Poor road conditions are blamed for the high level of accidents in some regions. One of the worst is said to be the highway to the popular beaches of Uqar on the Arabian Gulf.
“Seeing a traffic accident on the road has become a daily scene,” the Saudi Gazette reported earlier this month. The two lane road has no lighting and no central reservation, the newspaper found, adding: “There are no fences on either side of the road and stray camels can appear from nowhere in the middle of the road at any time.”

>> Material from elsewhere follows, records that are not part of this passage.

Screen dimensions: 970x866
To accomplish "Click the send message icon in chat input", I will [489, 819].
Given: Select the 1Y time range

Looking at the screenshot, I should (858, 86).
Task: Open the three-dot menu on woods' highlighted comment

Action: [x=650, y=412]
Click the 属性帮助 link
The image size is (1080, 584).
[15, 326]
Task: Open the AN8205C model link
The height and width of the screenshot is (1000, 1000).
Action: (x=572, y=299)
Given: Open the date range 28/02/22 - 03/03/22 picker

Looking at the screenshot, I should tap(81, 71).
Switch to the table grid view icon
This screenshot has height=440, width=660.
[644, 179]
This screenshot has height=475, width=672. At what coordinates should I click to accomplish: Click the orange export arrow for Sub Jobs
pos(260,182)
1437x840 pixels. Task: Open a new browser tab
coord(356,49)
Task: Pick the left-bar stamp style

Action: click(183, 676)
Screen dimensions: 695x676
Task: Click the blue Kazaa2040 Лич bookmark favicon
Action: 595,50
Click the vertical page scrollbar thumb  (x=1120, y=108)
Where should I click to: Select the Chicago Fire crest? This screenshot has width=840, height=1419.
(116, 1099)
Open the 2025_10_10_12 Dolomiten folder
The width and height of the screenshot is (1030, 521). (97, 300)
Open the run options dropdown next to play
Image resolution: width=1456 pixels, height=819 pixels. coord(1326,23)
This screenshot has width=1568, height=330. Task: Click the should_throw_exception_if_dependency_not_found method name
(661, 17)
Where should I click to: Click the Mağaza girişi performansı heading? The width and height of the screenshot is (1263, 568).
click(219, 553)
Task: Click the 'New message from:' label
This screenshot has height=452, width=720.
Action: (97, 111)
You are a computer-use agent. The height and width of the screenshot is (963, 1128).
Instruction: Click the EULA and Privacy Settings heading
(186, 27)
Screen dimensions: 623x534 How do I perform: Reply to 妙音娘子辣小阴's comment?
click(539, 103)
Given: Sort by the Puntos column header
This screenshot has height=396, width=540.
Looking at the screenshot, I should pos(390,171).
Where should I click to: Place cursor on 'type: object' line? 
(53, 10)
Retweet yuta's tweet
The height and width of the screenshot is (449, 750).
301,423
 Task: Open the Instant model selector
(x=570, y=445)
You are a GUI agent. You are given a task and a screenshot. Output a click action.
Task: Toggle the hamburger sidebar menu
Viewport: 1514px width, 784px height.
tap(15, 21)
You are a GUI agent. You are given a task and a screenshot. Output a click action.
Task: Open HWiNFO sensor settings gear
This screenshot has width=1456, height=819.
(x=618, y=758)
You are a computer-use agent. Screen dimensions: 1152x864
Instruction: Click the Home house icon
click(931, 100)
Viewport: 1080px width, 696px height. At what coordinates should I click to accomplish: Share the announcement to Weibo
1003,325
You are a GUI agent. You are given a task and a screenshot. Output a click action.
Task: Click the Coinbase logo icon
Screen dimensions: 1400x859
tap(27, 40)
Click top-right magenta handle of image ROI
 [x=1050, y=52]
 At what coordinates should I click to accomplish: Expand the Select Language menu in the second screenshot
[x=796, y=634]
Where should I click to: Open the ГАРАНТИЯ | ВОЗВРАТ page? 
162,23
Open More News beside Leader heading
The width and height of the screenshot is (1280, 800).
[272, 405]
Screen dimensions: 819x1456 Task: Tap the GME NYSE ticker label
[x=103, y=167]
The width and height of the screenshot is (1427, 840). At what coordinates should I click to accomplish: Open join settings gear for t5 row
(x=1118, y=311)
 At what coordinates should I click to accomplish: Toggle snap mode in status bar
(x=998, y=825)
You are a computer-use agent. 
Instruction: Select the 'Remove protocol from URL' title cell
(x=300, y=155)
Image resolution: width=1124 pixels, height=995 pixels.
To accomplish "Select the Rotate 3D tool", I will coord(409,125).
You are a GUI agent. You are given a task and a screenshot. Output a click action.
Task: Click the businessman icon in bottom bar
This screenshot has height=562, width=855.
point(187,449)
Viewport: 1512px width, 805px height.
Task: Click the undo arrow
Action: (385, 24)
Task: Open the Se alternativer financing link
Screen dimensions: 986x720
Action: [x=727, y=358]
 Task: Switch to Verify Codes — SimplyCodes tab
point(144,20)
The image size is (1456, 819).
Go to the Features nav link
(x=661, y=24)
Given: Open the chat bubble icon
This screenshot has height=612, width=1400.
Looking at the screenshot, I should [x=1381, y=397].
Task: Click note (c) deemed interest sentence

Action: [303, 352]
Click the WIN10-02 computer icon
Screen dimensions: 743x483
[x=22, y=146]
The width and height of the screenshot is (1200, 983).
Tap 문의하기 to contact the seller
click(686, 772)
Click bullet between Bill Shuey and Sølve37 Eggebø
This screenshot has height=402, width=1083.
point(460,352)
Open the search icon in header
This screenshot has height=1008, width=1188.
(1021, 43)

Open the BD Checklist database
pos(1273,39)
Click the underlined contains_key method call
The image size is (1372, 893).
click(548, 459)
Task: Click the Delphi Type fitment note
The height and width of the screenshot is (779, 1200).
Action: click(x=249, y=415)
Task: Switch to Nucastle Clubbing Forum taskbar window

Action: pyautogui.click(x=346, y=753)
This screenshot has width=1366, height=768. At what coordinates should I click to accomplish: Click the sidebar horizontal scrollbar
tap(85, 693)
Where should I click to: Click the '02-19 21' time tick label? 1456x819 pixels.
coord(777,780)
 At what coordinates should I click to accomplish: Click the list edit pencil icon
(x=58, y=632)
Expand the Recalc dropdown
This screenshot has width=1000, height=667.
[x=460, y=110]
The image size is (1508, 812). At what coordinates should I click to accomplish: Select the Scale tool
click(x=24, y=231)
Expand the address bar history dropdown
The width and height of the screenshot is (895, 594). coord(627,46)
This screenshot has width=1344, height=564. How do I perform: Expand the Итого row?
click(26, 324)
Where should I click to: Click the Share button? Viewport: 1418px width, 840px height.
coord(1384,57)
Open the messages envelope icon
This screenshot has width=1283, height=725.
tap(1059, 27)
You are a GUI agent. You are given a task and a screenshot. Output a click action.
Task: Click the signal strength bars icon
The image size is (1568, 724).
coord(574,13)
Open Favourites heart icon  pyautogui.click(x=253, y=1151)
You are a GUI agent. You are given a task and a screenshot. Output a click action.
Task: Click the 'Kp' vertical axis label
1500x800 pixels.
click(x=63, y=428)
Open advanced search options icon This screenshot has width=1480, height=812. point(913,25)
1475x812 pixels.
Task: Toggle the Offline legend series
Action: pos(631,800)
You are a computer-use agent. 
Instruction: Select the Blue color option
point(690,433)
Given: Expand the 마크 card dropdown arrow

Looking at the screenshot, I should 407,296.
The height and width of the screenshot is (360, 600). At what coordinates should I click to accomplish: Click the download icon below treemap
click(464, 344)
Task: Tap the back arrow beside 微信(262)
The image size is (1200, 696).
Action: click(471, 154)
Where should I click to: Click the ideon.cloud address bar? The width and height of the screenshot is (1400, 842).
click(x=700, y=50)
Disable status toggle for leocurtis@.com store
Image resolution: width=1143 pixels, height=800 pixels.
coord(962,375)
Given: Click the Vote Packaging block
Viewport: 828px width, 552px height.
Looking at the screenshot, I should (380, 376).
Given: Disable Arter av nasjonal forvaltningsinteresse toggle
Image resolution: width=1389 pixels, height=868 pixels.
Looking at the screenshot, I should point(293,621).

Saudi officials are well aware of the need to improve driving standards, even before the potential addition of several million women drivers. Two years ago, the authorities set a target of a reduction of 15 per cent in accidents without apparently specifying a date.
One worrying factor has been a number of motorists who deliberately drive recklessly on public roads. Police have been increasingly active in cracking down on young men who practice drifting on highways, often for enthusiastic audiences, and then posting their exploits on social media.
Perhaps the most notorious, styling himself 'King Al Nadheem', was given six years and 600 lashes in 2015 for endangering lives while drifting.
The court heard that he had caused the death of a passenger, with the then Crown Prince, Mohammed bin Nayef stating publicly that he had no prospect of parole.
As one website reporting the conviction noted at the time: “This is more likely the reason why women in Saudi Arabia don’t drive.”